SUPPLIED MATERIAL:

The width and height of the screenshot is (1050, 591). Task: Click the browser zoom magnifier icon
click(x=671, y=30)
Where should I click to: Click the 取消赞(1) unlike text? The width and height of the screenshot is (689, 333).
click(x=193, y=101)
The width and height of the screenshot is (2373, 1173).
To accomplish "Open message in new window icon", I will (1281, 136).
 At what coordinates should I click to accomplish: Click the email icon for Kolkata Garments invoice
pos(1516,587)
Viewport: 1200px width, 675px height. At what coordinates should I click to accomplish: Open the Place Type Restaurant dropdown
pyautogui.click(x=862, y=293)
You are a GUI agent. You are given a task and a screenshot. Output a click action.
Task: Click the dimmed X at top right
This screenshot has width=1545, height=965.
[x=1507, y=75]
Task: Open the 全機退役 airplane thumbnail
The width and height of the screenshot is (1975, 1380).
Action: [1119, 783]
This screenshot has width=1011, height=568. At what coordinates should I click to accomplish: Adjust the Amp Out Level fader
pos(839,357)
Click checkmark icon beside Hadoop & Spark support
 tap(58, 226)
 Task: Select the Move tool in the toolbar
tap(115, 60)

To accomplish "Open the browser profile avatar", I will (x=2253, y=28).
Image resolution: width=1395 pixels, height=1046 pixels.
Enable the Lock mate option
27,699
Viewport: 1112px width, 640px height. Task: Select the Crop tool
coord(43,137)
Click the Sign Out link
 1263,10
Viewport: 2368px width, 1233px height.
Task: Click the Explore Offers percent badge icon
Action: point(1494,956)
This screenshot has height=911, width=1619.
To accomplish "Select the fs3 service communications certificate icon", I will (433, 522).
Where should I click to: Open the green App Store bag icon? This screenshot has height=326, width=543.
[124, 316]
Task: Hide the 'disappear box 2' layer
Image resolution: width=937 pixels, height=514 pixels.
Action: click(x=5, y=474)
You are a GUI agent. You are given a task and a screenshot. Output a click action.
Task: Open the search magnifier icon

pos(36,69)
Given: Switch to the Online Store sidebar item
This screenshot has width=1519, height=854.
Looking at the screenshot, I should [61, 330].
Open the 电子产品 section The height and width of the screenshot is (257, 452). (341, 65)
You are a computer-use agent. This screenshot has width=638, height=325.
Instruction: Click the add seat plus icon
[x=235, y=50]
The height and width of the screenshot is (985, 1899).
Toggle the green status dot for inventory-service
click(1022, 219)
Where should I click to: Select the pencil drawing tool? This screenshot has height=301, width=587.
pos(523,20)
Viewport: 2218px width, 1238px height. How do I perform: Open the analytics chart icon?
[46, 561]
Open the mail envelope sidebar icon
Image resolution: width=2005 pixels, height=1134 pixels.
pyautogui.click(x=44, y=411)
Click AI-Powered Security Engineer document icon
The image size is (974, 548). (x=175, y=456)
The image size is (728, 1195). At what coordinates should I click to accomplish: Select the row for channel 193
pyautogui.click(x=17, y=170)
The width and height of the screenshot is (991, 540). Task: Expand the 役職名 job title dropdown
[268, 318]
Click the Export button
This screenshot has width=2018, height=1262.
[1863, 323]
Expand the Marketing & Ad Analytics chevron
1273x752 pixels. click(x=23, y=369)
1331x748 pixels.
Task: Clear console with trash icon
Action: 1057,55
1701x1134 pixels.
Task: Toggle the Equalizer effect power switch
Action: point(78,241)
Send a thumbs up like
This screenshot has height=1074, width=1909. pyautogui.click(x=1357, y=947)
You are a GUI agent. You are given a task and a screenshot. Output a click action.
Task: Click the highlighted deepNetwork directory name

ACTIVITY: Write out each line exactly, as it is shown above.

TASK ANSWER:
The width and height of the screenshot is (1050, 591). Task: Click the browser zoom magnifier icon
click(x=671, y=30)
Where should I click to: Click the 取消赞(1) unlike text? The width and height of the screenshot is (689, 333).
click(x=193, y=101)
The width and height of the screenshot is (2373, 1173).
To accomplish "Open message in new window icon", I will (1281, 136).
 At what coordinates should I click to accomplish: Click the email icon for Kolkata Garments invoice
pos(1516,587)
Viewport: 1200px width, 675px height. At what coordinates should I click to accomplish: Open the Place Type Restaurant dropdown
pyautogui.click(x=862, y=293)
You are a GUI agent. You are given a task and a screenshot. Output a click action.
Task: Click the dimmed X at top right
This screenshot has width=1545, height=965.
[x=1507, y=75]
Task: Open the 全機退役 airplane thumbnail
The width and height of the screenshot is (1975, 1380).
Action: [1119, 783]
This screenshot has width=1011, height=568. At what coordinates should I click to accomplish: Adjust the Amp Out Level fader
pos(839,357)
Click checkmark icon beside Hadoop & Spark support
 tap(58, 226)
 Task: Select the Move tool in the toolbar
tap(115, 60)

To accomplish "Open the browser profile avatar", I will (x=2253, y=28).
Image resolution: width=1395 pixels, height=1046 pixels.
Enable the Lock mate option
27,699
Viewport: 1112px width, 640px height. Task: Select the Crop tool
coord(43,137)
Click the Sign Out link
 1263,10
Viewport: 2368px width, 1233px height.
Task: Click the Explore Offers percent badge icon
Action: point(1494,956)
This screenshot has height=911, width=1619.
To accomplish "Select the fs3 service communications certificate icon", I will (433, 522).
Where should I click to: Open the green App Store bag icon? This screenshot has height=326, width=543.
[124, 316]
Task: Hide the 'disappear box 2' layer
Image resolution: width=937 pixels, height=514 pixels.
Action: click(x=5, y=474)
You are a GUI agent. You are given a task and a screenshot. Output a click action.
Task: Open the search magnifier icon

pos(36,69)
Given: Switch to the Online Store sidebar item
This screenshot has width=1519, height=854.
Looking at the screenshot, I should [61, 330].
Open the 电子产品 section The height and width of the screenshot is (257, 452). (341, 65)
You are a computer-use agent. This screenshot has width=638, height=325.
Instruction: Click the add seat plus icon
[x=235, y=50]
The height and width of the screenshot is (985, 1899).
Toggle the green status dot for inventory-service
click(1022, 219)
Where should I click to: Select the pencil drawing tool? This screenshot has height=301, width=587.
pos(523,20)
Viewport: 2218px width, 1238px height. How do I perform: Open the analytics chart icon?
[46, 561]
Open the mail envelope sidebar icon
Image resolution: width=2005 pixels, height=1134 pixels.
pyautogui.click(x=44, y=411)
Click AI-Powered Security Engineer document icon
The image size is (974, 548). (x=175, y=456)
The image size is (728, 1195). At what coordinates should I click to accomplish: Select the row for channel 193
pyautogui.click(x=17, y=170)
The width and height of the screenshot is (991, 540). Task: Expand the 役職名 job title dropdown
[268, 318]
Click the Export button
This screenshot has width=2018, height=1262.
[1863, 323]
Expand the Marketing & Ad Analytics chevron
1273x752 pixels. click(x=23, y=369)
1331x748 pixels.
Task: Clear console with trash icon
Action: 1057,55
1701x1134 pixels.
Task: Toggle the Equalizer effect power switch
Action: point(78,241)
Send a thumbs up like
This screenshot has height=1074, width=1909. pyautogui.click(x=1357, y=947)
You are a GUI agent. You are given a task and a screenshot. Output a click action.
Task: Click the highlighted deepNetwork directory name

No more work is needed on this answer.